Re: Use Postgres as a column store by creating one table per column - Mailing list pgsql-performance

From George Neuner
Subject Re: Use Postgres as a column store by creating one table per column
Date
Msg-id d871e346-bd77-1081-42b8-af31bc8ed6ed@comcast.net
Whole thread Raw
In response to Use Postgres as a column store by creating one table per column  (Lev Kokotov <lev.kokotov@gmail.com>)
Responses Re: Use Postgres as a column store by creating one table per column
List pgsql-performance
On Tue, 21 May 2019 21:28:07 -0700, Lev Kokotov <lev.kokotov@gmail.com> 
wrote:

 >Is it efficient to use Postgres as a column store by creating one 
table per
 >column?
 >
 >I would query it with something like `[...] UNION SELECT value AS <table>
 >FROM <table> WHERE value = <value> UNION [...]` to build a row.

> _Source excerpt_:
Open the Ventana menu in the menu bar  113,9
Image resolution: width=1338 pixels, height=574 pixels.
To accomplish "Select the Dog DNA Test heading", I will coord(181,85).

> _Jobs_:
**1.** Please set down the Postgres column-store message word for word, from "Responses Re: Use" up to and including "build a row.".
**2.** Carry the Postgres column-store message forward from its last line.

> _Answers_:
**1.**
Responses Re: Use Postgres as a column store by creating one table per column
List pgsql-performance
On Tue, 21 May 2019 21:28:07 -0700, Lev Kokotov <lev.kokotov@gmail.com> 
wrote:

 >Is it efficient to use Postgres as a column store by creating one 
table per
 >column?
 >
 >I would query it with something like `[...] UNION SELECT value AS <table>
 >FROM <table> WHERE value = <value> UNION [...]` to build a row.

**2.**
I think you mean JOIN.

You'd need more than that: Postgresql uses MVCC for concurrency, so 
whenever you update any row in a table, the ordering of the rows within 
the table changes.  And the JOIN operation inherently is unordered - you 
need to sort the result deliberately to control ordering.

To emulate a column-store, at the very least you need a way to associate 
values from different "columns" that belong to the same "row" of the 
virtual table.  IOW, every value in every "column" needs an explicit 
"row" identifier.  E.g.,

    col1 = { rowid, value1 }, col2 = { rowid, value2 }, ...

For performance you would need to have indexes on at least the rowid in 
each of the "column" tables.

This is a bare minimum and can only work if the columns of your virtual 
table and the queries against it are application controlled or 
statically known.  If you want to do something more flexible that will 
support ad hoc table modifications, elastically sized values (strings, 
bytes, arrays, JSON, XML), etc. this example is not suffice and the 
implementation can get very complicated very quickly


Justin Pryzby was not joking when he said the performance could be awful 
... at least as compared to a more normal row-oriented structure.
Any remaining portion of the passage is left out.